■ **STATED TASK 1**: Name every place that the piece about dassies mentions by name, listing each one once.
■ **STATED TASK 2**: Write out the part of the piece about dassies starting with "This is a dassie." and going on through "Offer it food.".
■ **STATED TASK 3**: Pick up the piece about dassies after its last sentence and keep writing it.
─── SELECTION ───
This is a dassie. Please do not feed the dassies.
During my time in Mossel Bay, South Africa, I was always intrigued by these fuzzy, little guys running around the rocks along the cliffs of Cape St. Blaize. They blend in so well with the rocks that I wouldn't notice they were there unless they moved, a natural defensive camouflage. There's something about their adorably expressionless faces that always makes me laugh.
Though, if you had food (or looked like you did) they would bound up to you in droves.
On one hand, this is awesome. I think it's safe to say that most people would relish the opportunity for an up-close encounter with any wild animal, especially one that looks like a large guinea pig. What's the easiest way to get an animal to approach you? Offer it food.
When I would visit my grandparents in Birmingham as a child, they would sometimes take me to the park near their house to feed the ducks in the lake. Many of you have probably done something similar. Well as it turns out, many Mossel Bay parents and grandparents take their little ones to the Point to feed the dassies. In the case of the photo below, a woman drove up to the cliffs and threw an entire loaf of white bread onto the rocks.
─── EXTRACTED RECORDS ───
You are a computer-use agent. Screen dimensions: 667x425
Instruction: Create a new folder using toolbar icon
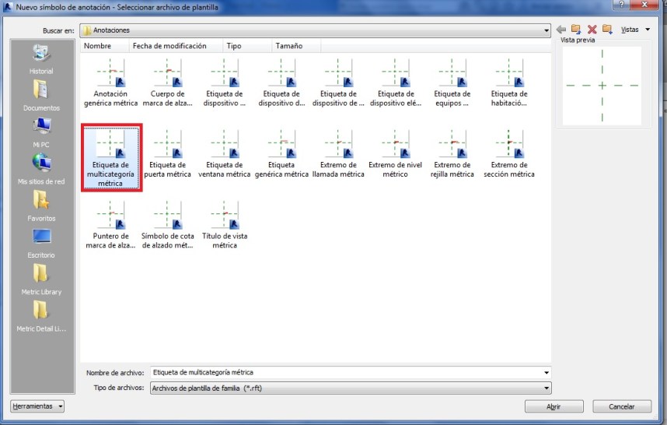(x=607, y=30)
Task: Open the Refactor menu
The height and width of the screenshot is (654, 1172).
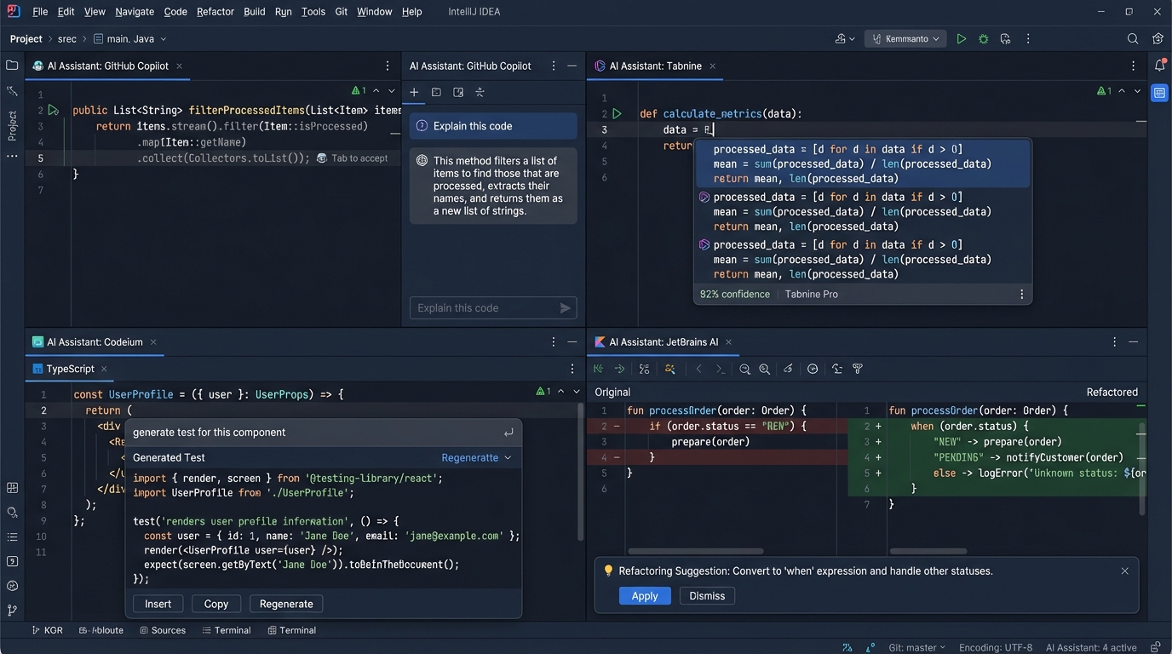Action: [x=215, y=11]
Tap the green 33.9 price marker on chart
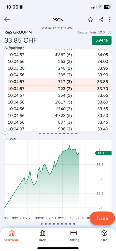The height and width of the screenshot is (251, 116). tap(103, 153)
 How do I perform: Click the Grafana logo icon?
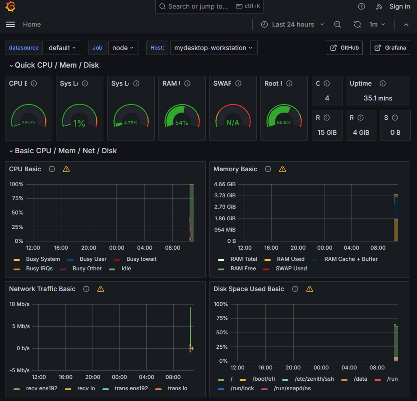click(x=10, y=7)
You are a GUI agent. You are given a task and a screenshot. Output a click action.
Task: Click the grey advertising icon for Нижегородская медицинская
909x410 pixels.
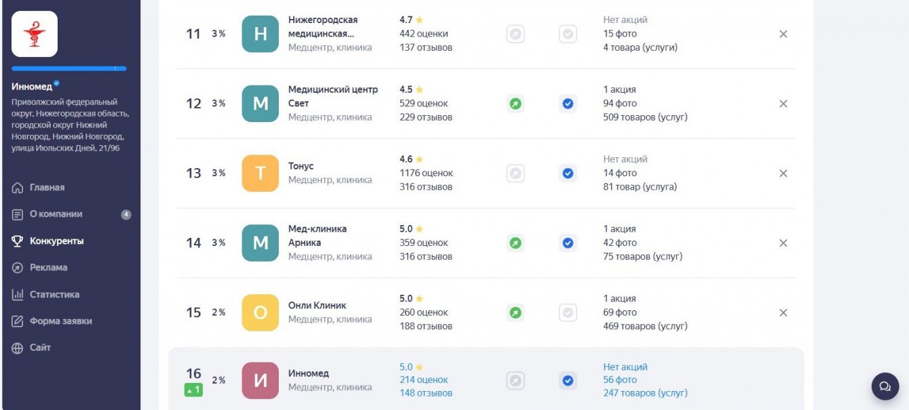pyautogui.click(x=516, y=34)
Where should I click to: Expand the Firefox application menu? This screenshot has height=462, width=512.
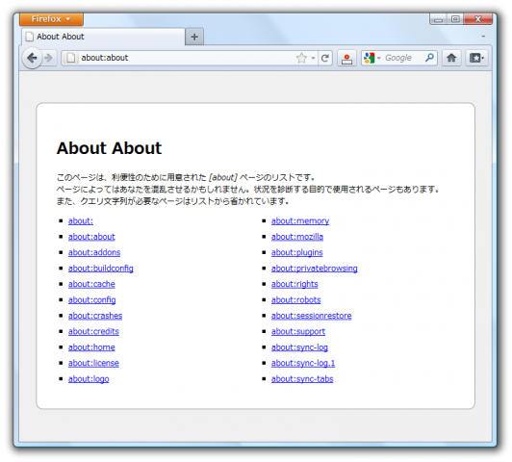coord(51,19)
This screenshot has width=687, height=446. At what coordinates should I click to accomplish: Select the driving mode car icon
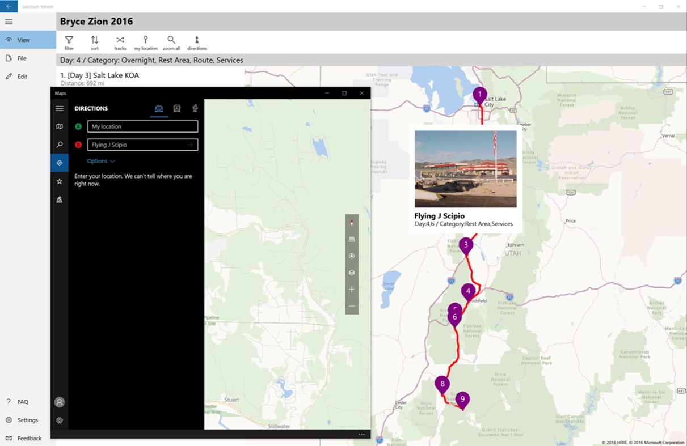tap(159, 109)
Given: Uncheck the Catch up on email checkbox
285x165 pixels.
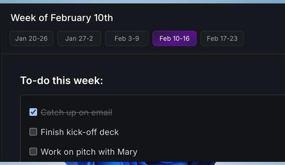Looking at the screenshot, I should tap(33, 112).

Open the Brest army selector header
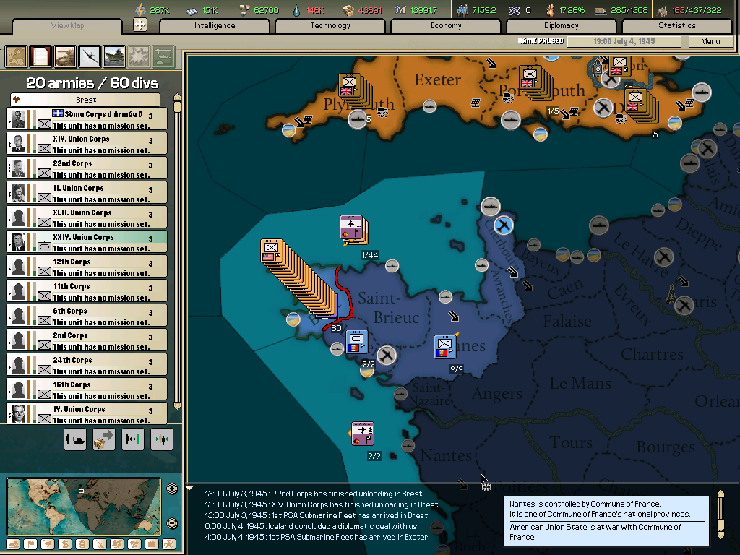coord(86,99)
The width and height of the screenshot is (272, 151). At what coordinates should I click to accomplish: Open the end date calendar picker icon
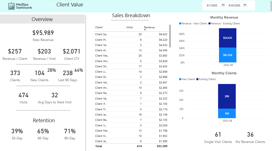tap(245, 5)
───
─── EXTRACTED RECORDS ───
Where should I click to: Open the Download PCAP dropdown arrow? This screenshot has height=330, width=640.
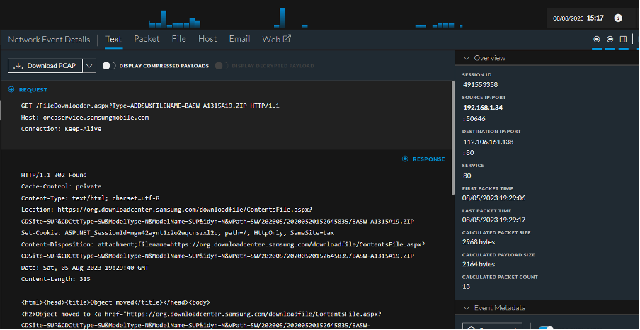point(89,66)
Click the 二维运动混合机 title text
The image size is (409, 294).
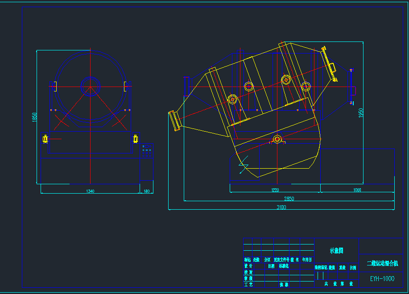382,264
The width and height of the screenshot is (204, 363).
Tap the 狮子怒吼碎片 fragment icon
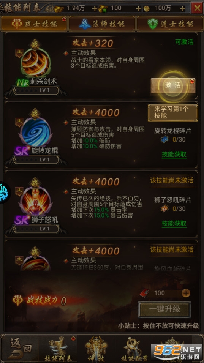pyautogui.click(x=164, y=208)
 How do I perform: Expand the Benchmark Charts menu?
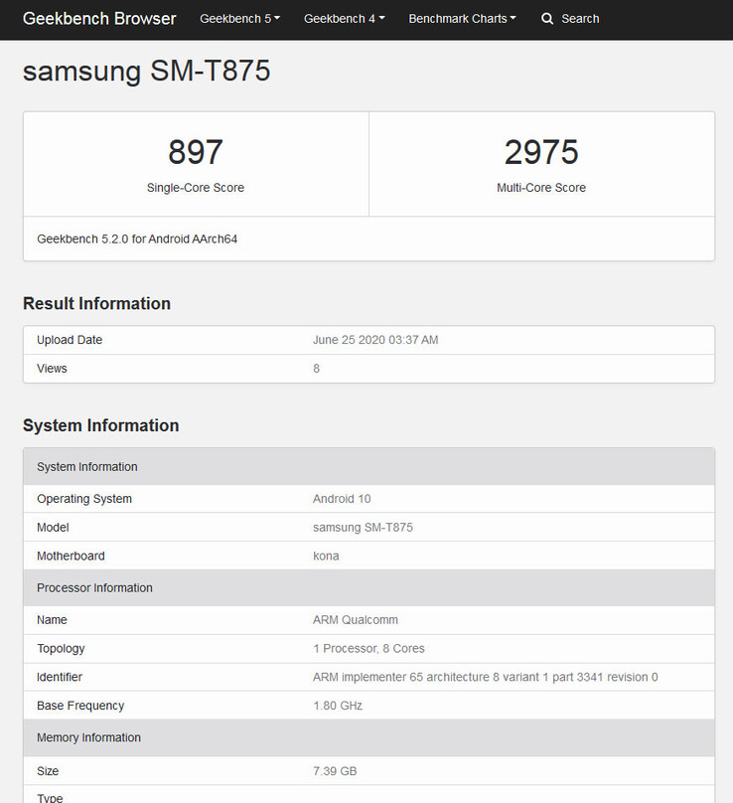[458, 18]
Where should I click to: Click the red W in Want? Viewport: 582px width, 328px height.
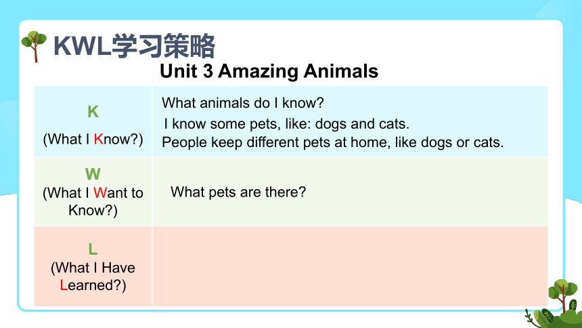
───
■ **WRITTEN REPLY 1**: Mossel Bay, South Africa, Cape St. Blaize, Birmingham, the Point

■ **WRITTEN REPLY 2**:
This is a dassie. Please do not feed the dassies.
During my time in Mossel Bay, South Africa, I was always intrigued by these fuzzy, little guys running around the rocks along the cliffs of Cape St. Blaize. They blend in so well with the rocks that I wouldn't notice they were there unless they moved, a natural defensive camouflage. There's something about their adorably expressionless faces that always makes me laugh.
Though, if you had food (or looked like you did) they would bound up to you in droves.
On one hand, this is awesome. I think it's safe to say that most people would relish the opportunity for an up-close encounter with any wild animal, especially one that looks like a large guinea pig. What's the easiest way to get an animal to approach you? Offer it food.

■ **WRITTEN REPLY 3**:
Right next to this sign:
We know that too much "people food" will make our pets sick, but why doesn't that logic continue to include wild animals? I politely asked the bread-chucker why she did that in arm's length from the sign, and she told me that dassies were so dependent on humans feeding them at the Point that they would starve if everyone heeded the restrictions. She said there were fewer dassies around than a few decades before when she brought her kids and grandkids, before the crack-down on feeding. I tried to explain that bread and other processed food aren't a dassies' – or any animal's – natural diet and that it did more harm than good, and that if everyone stopped feeding them, they would revert to foraging for vegetation. There's no lack of vegetation along the cape as you can see, but like your dog begging for table scraps, a dassie would much rather our flavorful food. The woman became defensive, blaming my ignorance on being a know-it-all American, and drove off.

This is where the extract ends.